- **Exercise instructions**: From the text on Chicago, return everything from "One big reason" down to "some might say.", copied word for word.

- **Text excerpt**:
----

Chicago might be called the Second City, but there’s no doubt the Illinois destination gives every other metropolitan area a run for its money. Music, art, theater, dining, recreation, pro sports powerhouses — there’s not much Chicago lacks when it comes to quality of life. And many people agree: Conde Nast Traveler readers have ranked Chicago the No. 1 Best Big City in the U.S. for seven years in a row.
One big reason why people love the city so much? The surrounding neighborhoods and towns that make up Chicagoland are pretty stellar. So stellar, in fact, that we’ve put together a quick guide to the best places to live in Chicago — including the ‘burbs. But before we dive in, let’s talk about a few of those nicknames we always hear to get some revealing insight into what makes Chi-town tick:
- The Windy City: As the 12th-windiest city in the U.S., Chicago might more appropriately be called A Windy City. But with a cold breeze from the waves of Lake Michigan rushing through its streets pretty much year-round, the nickname fits just fine. Another origin theory: After a tornado blew through town in the early 19th Century, a newspaper dubbed Chicago the Windy City. And finally, many Chicago politicians were known for their talent for talking — windbags, some might say.

----

- **Dataset**:
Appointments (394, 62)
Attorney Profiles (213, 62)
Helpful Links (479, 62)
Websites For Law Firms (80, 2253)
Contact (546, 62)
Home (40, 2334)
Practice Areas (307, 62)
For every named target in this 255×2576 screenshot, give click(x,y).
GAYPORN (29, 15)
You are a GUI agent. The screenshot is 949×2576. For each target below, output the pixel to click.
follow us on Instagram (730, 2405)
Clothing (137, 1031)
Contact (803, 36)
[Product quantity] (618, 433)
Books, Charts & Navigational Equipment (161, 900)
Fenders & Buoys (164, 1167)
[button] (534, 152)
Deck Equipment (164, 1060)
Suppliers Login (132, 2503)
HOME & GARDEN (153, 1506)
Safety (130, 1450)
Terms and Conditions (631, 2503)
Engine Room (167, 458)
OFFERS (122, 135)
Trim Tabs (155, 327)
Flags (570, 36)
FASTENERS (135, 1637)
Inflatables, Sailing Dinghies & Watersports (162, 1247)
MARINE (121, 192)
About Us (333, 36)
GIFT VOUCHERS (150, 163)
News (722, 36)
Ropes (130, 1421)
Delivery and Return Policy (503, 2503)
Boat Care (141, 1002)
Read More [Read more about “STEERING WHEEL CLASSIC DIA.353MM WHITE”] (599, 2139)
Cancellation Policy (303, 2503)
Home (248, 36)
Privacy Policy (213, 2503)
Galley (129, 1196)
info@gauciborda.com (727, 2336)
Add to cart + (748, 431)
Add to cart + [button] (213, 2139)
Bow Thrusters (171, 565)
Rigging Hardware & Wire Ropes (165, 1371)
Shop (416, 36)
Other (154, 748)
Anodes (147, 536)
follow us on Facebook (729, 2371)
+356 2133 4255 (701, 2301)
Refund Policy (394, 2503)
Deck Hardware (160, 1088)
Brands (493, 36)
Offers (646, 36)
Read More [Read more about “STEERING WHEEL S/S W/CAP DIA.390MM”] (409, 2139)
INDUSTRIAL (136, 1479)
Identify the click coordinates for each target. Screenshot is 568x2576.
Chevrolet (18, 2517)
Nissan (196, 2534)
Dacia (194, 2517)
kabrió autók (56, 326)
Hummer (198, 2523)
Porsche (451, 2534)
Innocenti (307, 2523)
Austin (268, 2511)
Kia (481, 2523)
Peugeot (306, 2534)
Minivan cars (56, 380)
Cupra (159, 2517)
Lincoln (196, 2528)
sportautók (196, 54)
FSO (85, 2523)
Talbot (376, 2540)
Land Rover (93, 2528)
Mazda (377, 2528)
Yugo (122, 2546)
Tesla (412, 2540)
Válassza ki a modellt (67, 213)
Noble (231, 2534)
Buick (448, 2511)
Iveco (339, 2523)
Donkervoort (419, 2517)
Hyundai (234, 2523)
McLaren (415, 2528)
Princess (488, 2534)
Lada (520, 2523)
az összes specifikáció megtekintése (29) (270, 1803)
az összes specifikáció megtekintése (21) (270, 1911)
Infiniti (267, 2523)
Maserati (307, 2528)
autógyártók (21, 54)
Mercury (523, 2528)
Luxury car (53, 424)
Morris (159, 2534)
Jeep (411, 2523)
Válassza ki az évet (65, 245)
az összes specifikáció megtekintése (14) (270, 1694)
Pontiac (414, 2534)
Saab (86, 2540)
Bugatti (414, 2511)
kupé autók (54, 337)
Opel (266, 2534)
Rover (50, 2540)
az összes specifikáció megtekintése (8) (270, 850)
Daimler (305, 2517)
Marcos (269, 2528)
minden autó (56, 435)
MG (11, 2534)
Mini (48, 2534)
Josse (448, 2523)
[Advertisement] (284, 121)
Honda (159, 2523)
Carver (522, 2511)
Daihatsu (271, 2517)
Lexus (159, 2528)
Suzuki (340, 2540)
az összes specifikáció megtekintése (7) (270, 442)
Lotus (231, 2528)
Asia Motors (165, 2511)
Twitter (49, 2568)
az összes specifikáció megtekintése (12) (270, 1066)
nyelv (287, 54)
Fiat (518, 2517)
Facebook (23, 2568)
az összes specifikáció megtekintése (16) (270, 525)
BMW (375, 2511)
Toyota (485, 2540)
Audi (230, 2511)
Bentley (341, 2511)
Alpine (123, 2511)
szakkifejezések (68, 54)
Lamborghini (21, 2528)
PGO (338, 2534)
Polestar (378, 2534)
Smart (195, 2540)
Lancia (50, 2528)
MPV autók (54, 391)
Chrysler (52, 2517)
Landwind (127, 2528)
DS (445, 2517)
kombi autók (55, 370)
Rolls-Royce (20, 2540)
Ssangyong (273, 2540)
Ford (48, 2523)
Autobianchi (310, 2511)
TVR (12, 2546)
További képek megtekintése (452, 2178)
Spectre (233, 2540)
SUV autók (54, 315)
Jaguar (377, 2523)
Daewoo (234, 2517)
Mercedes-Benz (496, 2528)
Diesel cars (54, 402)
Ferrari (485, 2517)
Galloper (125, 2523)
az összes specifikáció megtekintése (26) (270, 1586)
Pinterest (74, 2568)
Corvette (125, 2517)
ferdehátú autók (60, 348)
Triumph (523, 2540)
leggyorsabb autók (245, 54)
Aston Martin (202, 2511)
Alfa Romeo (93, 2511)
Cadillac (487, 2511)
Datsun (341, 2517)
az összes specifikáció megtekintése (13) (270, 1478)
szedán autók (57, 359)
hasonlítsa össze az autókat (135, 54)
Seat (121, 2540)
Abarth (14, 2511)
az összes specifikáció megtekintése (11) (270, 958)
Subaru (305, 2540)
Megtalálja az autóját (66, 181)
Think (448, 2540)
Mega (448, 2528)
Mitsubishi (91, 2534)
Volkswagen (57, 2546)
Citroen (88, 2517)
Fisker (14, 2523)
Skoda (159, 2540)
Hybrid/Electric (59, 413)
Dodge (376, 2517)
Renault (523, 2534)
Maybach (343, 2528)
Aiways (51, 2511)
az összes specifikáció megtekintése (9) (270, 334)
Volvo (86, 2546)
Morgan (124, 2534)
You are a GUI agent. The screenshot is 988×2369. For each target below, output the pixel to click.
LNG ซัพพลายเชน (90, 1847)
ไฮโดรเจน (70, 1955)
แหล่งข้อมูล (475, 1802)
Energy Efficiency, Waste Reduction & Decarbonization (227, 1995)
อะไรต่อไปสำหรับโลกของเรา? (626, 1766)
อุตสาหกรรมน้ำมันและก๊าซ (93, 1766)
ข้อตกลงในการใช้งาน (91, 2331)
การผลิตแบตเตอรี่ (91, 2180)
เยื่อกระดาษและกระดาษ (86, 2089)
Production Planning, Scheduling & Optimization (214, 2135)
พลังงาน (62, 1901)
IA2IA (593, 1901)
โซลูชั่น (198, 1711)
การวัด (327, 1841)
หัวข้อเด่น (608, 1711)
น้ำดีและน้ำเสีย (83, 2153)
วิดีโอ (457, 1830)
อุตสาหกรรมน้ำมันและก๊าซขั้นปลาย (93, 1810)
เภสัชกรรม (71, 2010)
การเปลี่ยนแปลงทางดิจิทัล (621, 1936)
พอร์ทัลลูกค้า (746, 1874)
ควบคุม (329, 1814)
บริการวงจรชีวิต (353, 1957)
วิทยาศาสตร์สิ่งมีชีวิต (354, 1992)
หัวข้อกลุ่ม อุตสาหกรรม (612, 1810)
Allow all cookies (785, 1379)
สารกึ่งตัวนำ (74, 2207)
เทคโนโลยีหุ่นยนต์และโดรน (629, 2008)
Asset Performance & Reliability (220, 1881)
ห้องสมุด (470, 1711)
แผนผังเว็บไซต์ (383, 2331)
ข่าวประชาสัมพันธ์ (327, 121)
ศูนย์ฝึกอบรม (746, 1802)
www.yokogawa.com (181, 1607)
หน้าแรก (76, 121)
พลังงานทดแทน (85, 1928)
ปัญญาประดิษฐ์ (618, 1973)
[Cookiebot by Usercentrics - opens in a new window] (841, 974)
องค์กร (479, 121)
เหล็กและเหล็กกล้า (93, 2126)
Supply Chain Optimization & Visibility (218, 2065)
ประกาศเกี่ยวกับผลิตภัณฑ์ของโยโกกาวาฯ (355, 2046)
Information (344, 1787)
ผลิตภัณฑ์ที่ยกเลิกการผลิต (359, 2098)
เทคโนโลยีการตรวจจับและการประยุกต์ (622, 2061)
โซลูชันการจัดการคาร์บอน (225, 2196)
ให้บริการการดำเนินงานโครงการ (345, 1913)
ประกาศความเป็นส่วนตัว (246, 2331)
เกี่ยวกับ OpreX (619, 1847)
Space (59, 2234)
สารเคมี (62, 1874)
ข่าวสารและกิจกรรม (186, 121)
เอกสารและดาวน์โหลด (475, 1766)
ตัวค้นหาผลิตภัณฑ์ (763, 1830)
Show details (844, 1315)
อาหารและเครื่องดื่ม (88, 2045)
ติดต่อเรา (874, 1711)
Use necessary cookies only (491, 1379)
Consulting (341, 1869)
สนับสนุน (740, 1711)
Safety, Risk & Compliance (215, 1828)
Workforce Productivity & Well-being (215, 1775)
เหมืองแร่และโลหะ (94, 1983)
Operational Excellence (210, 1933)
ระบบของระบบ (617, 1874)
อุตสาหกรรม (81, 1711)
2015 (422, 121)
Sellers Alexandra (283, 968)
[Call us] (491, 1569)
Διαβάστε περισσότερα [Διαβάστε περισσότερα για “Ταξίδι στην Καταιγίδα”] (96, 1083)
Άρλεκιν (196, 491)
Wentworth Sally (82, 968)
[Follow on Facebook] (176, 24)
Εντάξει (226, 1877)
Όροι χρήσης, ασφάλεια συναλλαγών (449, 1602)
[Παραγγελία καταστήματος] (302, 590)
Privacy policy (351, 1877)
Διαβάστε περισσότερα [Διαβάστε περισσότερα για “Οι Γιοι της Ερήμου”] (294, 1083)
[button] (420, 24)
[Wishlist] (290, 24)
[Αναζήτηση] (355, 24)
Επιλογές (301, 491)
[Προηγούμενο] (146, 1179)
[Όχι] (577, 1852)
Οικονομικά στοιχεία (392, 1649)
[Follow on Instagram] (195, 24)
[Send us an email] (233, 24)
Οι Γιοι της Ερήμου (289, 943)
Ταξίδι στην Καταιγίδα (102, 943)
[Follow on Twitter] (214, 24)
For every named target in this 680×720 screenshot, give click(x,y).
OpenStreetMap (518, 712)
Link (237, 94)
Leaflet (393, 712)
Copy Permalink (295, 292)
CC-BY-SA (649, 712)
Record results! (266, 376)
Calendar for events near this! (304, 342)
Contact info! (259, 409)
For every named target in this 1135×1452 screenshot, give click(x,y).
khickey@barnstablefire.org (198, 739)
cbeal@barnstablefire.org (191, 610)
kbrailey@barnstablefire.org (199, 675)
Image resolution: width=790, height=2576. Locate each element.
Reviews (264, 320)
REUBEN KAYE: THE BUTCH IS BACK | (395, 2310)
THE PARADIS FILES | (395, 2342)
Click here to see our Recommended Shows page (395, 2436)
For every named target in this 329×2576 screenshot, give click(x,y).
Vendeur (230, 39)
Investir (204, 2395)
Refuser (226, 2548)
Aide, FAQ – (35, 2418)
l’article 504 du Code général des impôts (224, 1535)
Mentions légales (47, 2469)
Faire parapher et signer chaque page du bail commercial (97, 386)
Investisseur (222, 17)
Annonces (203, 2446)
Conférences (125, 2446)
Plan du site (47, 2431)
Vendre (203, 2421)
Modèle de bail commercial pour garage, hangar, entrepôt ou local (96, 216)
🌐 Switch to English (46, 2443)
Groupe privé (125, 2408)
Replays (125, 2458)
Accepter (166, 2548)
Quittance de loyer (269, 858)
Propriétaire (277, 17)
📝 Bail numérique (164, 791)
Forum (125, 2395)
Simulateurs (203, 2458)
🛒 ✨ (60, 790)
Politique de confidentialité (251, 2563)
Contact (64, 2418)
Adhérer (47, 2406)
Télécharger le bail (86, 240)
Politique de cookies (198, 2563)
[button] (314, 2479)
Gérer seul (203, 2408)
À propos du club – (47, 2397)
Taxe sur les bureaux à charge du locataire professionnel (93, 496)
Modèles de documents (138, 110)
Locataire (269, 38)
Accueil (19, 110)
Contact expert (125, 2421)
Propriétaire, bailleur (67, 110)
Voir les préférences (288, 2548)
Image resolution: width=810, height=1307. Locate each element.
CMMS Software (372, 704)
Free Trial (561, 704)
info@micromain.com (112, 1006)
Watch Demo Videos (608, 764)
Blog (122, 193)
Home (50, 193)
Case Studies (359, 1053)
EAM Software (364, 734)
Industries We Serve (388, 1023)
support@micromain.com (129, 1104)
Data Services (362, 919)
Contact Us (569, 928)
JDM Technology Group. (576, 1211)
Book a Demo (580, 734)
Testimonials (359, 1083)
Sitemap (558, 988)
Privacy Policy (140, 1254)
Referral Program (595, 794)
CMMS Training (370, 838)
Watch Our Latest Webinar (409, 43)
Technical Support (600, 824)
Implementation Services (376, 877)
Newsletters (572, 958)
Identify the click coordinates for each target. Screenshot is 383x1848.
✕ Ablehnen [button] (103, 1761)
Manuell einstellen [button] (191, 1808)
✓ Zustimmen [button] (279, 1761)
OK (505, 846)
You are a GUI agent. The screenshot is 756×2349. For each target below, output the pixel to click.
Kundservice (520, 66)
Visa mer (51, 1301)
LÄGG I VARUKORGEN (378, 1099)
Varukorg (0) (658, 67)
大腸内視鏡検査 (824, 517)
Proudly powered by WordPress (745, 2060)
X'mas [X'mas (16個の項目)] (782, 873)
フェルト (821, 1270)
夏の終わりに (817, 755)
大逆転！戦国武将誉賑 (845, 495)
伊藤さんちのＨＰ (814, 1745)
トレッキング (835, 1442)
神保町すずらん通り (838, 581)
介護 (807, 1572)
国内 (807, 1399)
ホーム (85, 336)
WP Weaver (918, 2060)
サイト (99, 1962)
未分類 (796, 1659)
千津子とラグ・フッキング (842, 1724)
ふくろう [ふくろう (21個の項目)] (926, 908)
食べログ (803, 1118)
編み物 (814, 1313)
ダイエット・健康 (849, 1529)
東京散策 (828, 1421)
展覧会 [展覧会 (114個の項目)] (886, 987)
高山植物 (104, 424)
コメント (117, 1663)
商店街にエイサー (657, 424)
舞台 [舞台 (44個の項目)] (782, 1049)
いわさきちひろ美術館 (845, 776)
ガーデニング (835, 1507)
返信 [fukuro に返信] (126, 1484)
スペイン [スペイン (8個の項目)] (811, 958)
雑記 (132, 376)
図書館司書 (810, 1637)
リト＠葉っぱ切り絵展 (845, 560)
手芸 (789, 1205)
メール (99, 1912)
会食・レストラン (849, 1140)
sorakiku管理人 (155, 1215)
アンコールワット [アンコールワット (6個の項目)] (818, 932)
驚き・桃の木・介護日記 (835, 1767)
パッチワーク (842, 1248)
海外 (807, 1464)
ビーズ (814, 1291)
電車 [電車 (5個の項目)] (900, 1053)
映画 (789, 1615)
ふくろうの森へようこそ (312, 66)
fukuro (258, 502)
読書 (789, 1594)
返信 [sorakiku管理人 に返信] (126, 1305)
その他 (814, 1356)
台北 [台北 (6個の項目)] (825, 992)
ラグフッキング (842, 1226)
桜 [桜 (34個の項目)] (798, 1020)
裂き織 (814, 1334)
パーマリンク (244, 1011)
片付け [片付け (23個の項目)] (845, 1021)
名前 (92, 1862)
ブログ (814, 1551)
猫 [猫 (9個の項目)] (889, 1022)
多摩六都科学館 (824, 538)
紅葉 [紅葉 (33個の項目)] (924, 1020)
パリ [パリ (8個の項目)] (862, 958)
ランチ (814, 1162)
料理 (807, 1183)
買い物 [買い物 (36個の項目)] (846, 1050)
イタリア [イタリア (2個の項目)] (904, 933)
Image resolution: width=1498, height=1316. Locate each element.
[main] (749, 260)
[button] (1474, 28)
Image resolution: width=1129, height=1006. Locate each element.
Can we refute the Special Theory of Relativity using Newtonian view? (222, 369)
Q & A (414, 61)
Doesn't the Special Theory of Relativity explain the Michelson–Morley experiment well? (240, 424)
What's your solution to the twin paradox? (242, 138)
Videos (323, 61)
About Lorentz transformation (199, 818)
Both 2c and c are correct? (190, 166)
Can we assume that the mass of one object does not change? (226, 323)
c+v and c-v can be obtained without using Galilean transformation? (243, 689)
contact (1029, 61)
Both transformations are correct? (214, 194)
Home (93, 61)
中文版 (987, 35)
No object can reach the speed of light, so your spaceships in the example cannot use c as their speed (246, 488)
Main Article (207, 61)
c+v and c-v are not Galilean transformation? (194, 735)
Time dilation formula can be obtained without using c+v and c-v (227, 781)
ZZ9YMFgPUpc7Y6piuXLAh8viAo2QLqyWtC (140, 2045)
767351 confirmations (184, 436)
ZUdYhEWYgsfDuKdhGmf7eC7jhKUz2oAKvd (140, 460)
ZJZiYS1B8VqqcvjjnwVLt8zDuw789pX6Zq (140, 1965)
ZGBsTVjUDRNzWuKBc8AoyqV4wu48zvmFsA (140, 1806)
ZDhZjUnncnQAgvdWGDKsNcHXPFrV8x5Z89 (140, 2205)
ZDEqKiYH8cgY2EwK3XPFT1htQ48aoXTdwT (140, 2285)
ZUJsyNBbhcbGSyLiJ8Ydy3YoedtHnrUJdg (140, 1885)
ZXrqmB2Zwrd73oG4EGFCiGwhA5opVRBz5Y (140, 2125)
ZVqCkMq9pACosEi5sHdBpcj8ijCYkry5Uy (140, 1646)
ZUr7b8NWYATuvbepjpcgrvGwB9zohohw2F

----

- **Complete output**:
One big reason why people love the city so much? The surrounding neighborhoods and towns that make up Chicagoland are pretty stellar. So stellar, in fact, that we’ve put together a quick guide to the best places to live in Chicago — including the ‘burbs. But before we dive in, let’s talk about a few of those nicknames we always hear to get some revealing insight into what makes Chi-town tick:
- The Windy City: As the 12th-windiest city in the U.S., Chicago might more appropriately be called A Windy City. But with a cold breeze from the waves of Lake Michigan rushing through its streets pretty much year-round, the nickname fits just fine. Another origin theory: After a tornado blew through town in the early 19th Century, a newspaper dubbed Chicago the Windy City. And finally, many Chicago politicians were known for their talent for talking — windbags, some might say.